Process
General description of the A.W. Moore papers
Alan Willard Moore (born 1951) is a writer and editor who also worked as an artist, organizer and professor of art history. His collection of papers consists of writings, clippings, ephemera, books and magazines. Works of art are described and listed separately.
Moore studied art history and journalism in California, from 1969-1974. He moved to New York City in 1974 as an intern for Artforum magazine, and also worked with Art-Rite. He joined the artists’ group Colab (Collaborative Projects) in 1977, and worked with them continuously as an organizer and video artist. (Although the group formally ended in 1989, members continue to be active informally.) He ran the MWF Video Club distribution project for artists’ work on video from 1986 to 2002. Papers relating to the MWF project have been deposited (Spring, 2019) in the Film and Theater Collection at the University of Wisconsin, Madison.

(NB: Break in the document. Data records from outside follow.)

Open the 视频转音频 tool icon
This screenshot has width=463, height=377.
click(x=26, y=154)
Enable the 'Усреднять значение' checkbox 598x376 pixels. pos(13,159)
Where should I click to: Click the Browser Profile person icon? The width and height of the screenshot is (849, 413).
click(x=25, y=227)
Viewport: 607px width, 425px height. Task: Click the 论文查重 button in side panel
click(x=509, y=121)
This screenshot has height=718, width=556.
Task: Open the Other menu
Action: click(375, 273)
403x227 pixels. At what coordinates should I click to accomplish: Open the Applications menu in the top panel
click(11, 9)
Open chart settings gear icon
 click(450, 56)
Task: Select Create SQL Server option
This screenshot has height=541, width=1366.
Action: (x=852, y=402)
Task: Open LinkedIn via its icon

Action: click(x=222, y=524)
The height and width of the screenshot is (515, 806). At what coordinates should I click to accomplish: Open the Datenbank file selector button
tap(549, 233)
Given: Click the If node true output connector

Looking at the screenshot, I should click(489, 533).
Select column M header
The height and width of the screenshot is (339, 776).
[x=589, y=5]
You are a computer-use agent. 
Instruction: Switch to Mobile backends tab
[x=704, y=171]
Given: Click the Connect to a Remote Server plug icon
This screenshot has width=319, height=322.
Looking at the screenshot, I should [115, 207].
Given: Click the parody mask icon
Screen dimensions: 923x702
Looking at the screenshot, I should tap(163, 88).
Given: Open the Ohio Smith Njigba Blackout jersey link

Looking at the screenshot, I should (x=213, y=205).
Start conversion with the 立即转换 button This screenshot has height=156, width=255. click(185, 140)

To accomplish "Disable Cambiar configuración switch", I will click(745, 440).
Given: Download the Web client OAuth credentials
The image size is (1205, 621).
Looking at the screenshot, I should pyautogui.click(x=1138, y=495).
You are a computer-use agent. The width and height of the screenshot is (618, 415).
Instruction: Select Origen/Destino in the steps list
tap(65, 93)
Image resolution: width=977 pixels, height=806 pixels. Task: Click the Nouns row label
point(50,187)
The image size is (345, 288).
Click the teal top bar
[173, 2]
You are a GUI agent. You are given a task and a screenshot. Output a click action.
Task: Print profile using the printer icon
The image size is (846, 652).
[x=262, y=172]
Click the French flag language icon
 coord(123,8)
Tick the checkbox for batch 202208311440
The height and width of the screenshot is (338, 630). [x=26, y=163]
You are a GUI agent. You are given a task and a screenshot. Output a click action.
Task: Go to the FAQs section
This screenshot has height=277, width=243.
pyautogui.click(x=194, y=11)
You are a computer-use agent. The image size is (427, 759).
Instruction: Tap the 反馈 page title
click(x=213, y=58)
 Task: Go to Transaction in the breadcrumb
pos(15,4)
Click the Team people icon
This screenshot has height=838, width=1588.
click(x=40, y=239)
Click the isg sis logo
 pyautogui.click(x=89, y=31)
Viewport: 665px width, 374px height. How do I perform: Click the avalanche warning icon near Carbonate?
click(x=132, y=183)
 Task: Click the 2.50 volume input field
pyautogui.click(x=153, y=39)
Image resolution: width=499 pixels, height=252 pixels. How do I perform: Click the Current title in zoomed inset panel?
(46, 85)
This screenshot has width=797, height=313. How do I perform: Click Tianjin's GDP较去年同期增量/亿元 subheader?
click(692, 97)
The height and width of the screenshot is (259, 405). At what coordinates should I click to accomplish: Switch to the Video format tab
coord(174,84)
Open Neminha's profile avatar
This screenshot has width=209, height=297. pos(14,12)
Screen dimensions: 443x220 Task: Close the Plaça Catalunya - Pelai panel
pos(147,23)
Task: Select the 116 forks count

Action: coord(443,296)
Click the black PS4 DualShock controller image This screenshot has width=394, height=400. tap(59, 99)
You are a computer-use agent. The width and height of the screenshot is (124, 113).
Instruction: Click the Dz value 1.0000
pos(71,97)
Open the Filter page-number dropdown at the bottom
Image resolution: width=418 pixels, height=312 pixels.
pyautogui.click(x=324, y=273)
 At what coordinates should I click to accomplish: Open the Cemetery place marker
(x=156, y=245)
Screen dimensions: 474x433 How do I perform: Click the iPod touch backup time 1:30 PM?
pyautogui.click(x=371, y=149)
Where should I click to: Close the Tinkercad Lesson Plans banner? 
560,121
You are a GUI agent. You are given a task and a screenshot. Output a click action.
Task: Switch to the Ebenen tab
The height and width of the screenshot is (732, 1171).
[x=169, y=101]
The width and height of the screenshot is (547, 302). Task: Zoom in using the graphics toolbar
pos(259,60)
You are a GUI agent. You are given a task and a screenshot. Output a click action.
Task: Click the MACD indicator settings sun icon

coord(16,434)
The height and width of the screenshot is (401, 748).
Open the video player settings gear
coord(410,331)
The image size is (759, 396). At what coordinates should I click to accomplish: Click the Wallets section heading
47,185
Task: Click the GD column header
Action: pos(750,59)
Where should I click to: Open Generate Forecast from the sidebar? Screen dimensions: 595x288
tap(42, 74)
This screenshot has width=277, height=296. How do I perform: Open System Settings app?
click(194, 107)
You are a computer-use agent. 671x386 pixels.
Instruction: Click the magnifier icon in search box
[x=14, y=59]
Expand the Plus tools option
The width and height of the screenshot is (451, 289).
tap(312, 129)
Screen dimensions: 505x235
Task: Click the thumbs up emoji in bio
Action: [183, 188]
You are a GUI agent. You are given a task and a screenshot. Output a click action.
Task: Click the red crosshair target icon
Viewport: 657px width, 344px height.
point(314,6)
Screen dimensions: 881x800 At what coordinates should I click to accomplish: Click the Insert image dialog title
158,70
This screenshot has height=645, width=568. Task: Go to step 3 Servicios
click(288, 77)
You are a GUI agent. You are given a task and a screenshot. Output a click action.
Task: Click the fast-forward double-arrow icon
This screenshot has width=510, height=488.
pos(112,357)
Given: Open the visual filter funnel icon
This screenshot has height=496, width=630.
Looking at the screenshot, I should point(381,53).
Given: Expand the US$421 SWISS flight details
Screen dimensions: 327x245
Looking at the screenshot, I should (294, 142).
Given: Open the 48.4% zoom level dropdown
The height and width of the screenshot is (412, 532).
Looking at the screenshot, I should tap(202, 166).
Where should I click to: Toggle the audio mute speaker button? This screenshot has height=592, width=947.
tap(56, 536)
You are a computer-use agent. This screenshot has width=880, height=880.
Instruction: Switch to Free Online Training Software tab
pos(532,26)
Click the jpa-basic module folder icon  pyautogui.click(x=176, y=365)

Moore was a co-founder of the cultural center ABC No Rio in 1980, and a writer and art editor at the East Village Eye news magazine. In 1991 he returned to school for a PhD in art history (City University of New York, 2000). His dissertation research was on artists’ collectives, published in 2011 as Art Gangs: Protest and Counterculture in New York City. In 2009 he embarked on a research project to explore squatting in Europe, publishing House Magic, an annual review on the culture of political squatting. He relocated to Madrid, Spain. In 2015 he wrote Occupation Culture: Art and Squatting in the City from Below, and edited Cultural Production in Occupied Spaces.
Moore’s papers are most numerous in the 1980s, ’90s, ’00s and ’10s. In addition to records of his and his artist comrades’ principle activities, the papers include an extensive collection of small publications, and ephemera around art, politics and academia. The MWF Video Club papers form a separate series, as does ABC No Rio, the Colab group, Lower East Side artists, and the House Magic research project on European squatting.
Moore’s library consists of books directly relevant to his research projects and his art collection. (This is aside from the many catalogues, gallery handouts, journals and ‘zines.) Most of the books are produced by independent presses. All materials are currently in storage in Milwaukee.
At a guess, there are in toto 200-odd boxes, partially listed and culled. Box descriptions available upon request.